Instructions for the task —
How many of the lines below contain "Toggle"? Reply with only that figure.

Input for this task —
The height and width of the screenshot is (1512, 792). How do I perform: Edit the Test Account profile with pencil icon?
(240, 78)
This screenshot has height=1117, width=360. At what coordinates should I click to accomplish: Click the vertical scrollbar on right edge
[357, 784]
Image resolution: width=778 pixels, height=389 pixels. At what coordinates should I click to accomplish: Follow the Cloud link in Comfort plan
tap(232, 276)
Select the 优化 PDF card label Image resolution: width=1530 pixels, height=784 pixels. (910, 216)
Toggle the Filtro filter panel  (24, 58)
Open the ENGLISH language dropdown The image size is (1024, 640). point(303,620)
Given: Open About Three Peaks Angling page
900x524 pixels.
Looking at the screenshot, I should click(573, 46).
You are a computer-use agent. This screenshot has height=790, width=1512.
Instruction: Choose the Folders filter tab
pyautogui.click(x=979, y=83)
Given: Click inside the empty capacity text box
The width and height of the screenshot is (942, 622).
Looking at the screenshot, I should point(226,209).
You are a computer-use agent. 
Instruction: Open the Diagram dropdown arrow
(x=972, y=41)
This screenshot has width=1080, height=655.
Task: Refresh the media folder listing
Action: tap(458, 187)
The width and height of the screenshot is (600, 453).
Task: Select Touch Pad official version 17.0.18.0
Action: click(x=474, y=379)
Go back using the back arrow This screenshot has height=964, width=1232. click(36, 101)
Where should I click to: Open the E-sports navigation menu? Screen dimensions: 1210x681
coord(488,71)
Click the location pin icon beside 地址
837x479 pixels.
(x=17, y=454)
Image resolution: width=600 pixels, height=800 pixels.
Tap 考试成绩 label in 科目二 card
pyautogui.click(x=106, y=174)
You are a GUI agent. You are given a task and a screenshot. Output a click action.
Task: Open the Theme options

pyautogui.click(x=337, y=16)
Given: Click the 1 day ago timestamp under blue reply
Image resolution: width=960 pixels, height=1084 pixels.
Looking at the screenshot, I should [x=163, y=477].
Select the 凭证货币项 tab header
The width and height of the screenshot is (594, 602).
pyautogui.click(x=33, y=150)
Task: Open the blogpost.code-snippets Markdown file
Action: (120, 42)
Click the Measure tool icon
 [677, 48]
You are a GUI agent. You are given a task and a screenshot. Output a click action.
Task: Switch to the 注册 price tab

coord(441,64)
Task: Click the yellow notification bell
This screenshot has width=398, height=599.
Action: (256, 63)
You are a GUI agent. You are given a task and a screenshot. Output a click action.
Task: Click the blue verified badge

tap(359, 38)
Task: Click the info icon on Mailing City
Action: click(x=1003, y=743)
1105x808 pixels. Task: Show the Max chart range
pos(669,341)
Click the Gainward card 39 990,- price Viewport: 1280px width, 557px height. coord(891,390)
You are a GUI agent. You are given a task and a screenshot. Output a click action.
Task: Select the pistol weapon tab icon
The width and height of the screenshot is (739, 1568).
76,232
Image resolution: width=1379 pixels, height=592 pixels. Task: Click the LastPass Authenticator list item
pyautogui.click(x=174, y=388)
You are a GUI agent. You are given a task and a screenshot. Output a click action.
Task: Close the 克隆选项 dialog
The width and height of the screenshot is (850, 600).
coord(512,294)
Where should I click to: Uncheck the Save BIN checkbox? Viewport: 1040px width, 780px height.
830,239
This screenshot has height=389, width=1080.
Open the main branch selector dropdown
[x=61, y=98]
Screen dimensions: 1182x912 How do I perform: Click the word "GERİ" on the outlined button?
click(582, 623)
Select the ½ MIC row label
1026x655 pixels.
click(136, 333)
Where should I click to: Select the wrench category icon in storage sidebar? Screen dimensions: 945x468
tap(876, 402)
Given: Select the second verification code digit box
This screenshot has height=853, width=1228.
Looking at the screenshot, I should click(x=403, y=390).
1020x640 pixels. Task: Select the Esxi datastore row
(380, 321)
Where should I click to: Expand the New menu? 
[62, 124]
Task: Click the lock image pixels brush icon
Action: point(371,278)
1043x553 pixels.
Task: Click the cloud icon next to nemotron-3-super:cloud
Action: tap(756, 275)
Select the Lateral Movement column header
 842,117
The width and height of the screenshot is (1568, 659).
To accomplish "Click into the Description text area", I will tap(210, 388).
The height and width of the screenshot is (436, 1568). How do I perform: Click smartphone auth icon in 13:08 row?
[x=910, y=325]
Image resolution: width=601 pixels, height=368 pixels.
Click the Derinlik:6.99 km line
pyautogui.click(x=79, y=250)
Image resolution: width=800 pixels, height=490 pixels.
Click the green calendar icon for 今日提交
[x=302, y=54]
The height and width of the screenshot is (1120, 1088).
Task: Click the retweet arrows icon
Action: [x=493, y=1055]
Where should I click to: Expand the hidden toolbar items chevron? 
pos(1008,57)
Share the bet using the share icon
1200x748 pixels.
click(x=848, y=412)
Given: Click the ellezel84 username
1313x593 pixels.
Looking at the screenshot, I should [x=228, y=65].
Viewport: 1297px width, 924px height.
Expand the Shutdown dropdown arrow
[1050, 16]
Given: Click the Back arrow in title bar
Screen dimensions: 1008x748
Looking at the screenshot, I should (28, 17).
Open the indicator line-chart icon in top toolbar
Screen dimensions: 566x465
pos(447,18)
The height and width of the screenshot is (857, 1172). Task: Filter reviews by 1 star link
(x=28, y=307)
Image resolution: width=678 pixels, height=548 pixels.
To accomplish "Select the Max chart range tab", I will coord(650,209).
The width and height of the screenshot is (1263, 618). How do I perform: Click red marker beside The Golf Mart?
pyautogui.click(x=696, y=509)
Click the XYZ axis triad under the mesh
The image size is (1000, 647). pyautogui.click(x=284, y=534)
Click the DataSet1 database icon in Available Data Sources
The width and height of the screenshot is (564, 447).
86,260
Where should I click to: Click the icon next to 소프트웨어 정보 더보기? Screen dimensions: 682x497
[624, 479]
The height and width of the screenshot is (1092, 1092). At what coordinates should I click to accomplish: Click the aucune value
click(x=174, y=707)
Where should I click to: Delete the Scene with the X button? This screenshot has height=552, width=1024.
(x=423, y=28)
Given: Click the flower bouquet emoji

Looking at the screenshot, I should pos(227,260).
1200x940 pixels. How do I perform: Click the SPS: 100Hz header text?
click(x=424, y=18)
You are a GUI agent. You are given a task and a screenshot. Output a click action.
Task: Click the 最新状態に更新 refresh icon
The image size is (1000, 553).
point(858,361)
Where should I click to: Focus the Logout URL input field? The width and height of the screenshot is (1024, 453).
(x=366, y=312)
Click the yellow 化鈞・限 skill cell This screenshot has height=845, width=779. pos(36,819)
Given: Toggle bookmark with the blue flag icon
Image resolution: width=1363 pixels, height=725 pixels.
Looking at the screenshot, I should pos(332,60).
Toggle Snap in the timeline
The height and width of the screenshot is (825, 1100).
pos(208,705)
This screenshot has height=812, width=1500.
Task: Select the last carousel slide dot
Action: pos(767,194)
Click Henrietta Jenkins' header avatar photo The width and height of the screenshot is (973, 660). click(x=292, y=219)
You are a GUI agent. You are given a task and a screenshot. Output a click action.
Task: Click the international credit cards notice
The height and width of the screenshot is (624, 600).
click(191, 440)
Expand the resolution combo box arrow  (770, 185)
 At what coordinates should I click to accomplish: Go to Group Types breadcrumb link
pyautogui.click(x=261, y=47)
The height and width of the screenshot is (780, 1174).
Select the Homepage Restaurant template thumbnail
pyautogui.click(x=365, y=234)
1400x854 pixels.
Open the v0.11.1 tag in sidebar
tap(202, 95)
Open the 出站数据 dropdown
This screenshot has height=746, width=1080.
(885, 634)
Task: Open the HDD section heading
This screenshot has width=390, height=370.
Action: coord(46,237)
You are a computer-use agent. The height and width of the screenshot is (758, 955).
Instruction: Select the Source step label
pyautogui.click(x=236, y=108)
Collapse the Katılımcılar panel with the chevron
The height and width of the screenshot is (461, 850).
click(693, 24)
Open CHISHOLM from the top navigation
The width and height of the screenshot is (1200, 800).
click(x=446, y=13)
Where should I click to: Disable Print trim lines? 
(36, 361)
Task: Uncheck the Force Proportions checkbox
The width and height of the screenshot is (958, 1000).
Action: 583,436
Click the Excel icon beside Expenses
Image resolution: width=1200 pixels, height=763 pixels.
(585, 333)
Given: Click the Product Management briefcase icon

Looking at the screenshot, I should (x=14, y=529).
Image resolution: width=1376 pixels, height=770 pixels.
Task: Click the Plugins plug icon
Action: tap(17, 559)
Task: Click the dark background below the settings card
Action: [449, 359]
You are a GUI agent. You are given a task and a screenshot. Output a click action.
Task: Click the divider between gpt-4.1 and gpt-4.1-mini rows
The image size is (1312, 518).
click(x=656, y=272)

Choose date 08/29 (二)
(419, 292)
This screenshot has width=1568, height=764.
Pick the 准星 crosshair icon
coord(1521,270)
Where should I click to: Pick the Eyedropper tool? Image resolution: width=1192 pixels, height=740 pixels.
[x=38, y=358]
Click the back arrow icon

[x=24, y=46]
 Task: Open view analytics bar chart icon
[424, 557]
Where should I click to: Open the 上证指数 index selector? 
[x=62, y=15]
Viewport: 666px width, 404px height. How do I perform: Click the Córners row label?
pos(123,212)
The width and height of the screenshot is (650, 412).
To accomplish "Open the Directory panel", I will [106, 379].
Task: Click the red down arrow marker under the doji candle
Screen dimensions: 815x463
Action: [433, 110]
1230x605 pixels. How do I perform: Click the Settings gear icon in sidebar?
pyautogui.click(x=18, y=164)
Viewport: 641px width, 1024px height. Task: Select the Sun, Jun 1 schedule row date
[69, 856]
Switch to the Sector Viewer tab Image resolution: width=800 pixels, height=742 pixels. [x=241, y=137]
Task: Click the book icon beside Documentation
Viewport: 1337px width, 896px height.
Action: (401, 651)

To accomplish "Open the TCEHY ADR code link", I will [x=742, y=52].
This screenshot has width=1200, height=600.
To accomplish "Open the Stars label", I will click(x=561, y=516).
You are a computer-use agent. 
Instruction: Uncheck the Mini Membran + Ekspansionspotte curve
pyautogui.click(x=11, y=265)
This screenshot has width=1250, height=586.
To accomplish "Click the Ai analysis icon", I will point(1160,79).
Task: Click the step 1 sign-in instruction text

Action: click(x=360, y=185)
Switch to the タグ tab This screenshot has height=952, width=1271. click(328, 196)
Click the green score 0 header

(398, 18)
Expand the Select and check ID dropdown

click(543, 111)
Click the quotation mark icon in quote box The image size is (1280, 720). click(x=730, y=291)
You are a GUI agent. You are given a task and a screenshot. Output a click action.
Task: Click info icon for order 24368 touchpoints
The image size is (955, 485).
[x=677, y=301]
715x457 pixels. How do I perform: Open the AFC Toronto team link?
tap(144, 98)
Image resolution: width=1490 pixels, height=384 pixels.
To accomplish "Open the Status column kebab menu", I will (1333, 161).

Written solution —
3